**Task goal**
Please count the lines in these records that contain "agent" and give only that count.

START The data

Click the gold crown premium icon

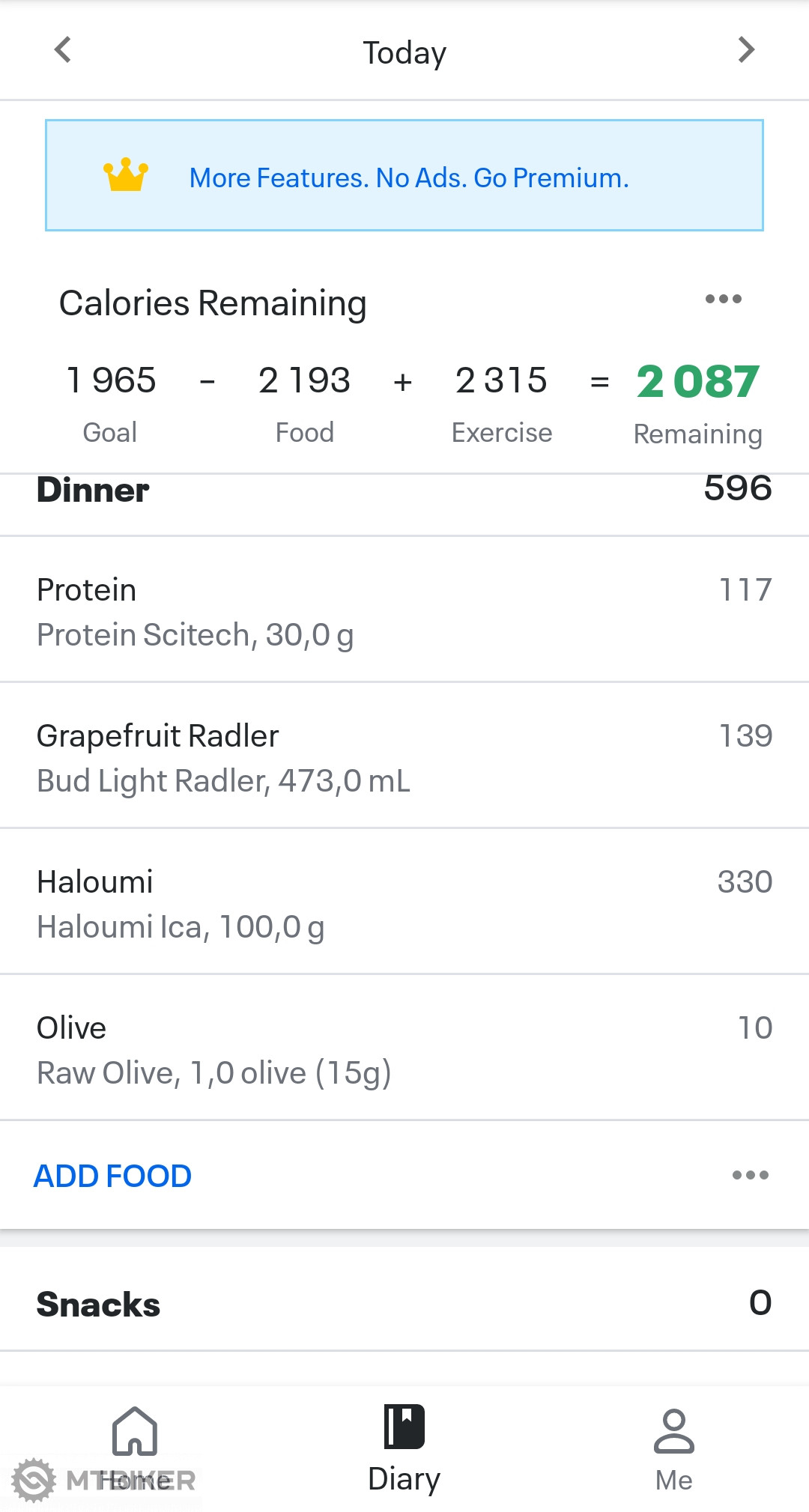click(126, 175)
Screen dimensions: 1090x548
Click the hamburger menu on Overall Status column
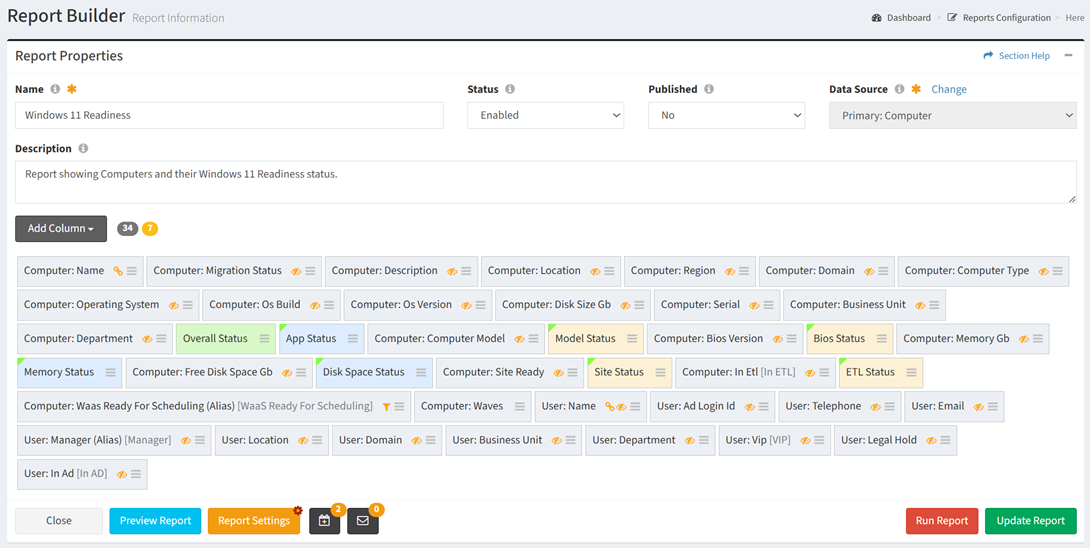tap(264, 339)
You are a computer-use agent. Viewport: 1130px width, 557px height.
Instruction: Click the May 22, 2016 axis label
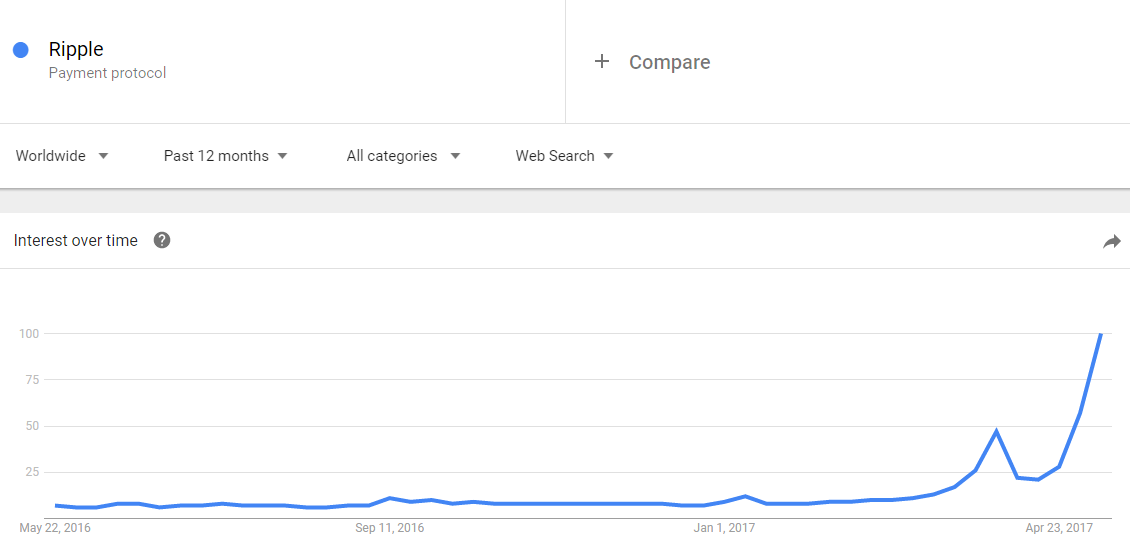pos(55,528)
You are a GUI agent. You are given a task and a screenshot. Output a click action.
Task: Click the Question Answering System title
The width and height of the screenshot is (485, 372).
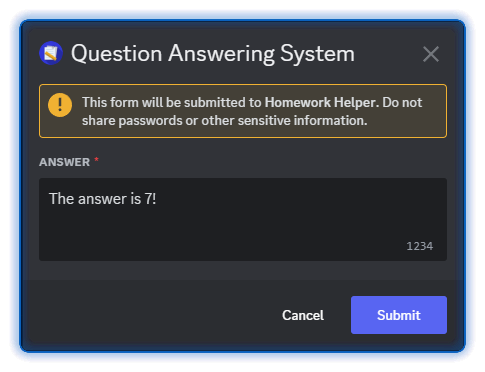[213, 54]
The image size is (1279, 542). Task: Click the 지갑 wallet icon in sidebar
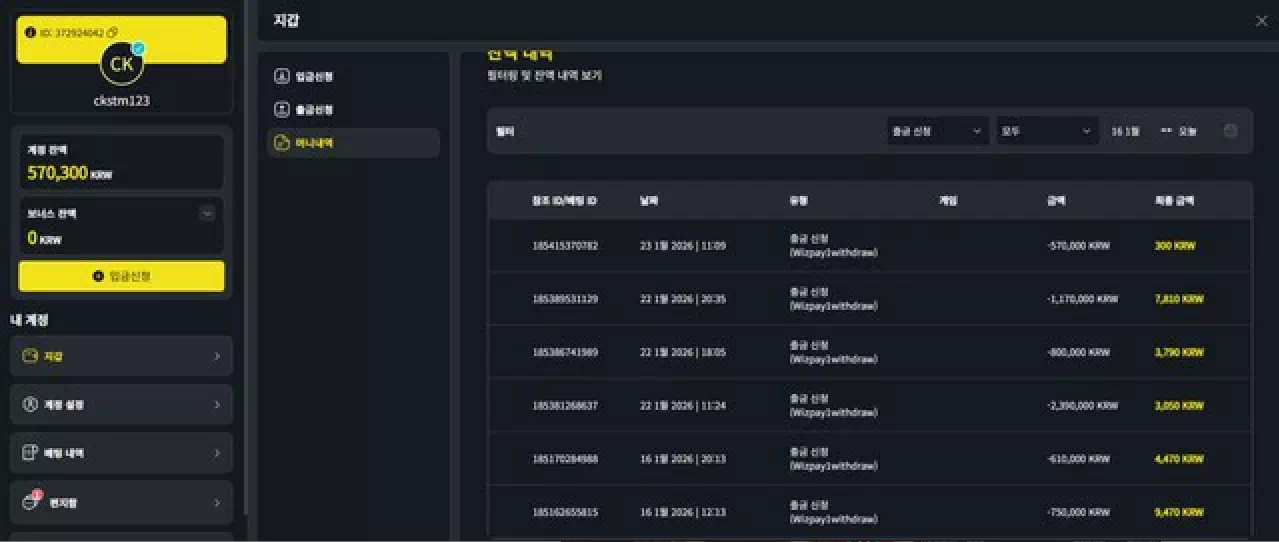coord(30,356)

END The data

**Reply**
2